Records supplied.

[START]

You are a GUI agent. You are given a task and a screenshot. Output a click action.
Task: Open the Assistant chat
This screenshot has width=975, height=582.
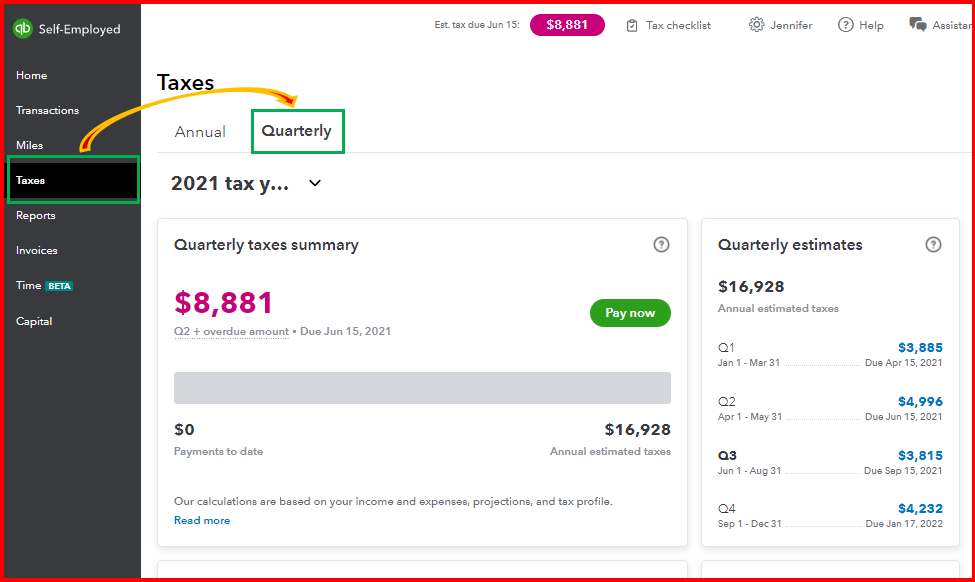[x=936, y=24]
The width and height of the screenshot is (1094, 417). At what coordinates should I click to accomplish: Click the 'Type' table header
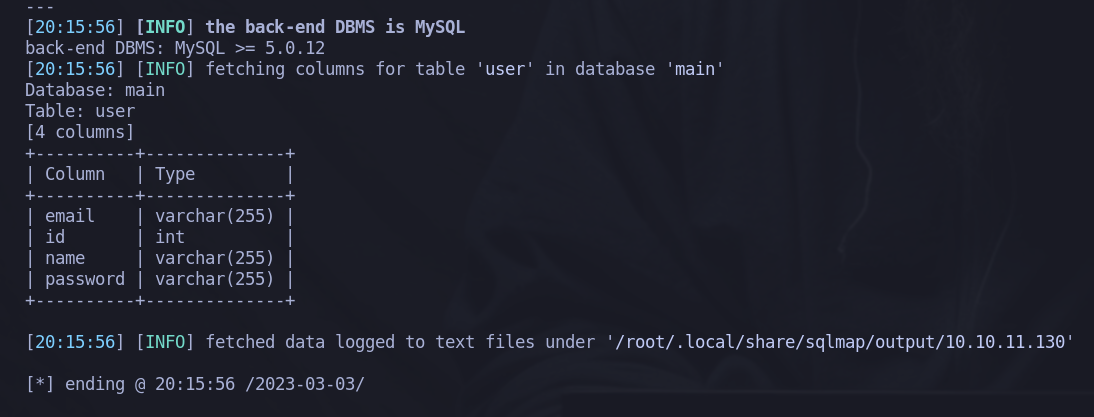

[END]
[START]

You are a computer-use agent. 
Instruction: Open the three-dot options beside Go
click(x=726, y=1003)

[END]

Problem description. Collect and copy out every line of the data above that contains the string "click". Case counts.

Exercise result.
You are a GUI agent. You are given a task and a screenshot. Output a click action.
The width and height of the screenshot is (1094, 417). At what coordinates should I click to accomplish: Click the 'Type' table header
click(x=726, y=1003)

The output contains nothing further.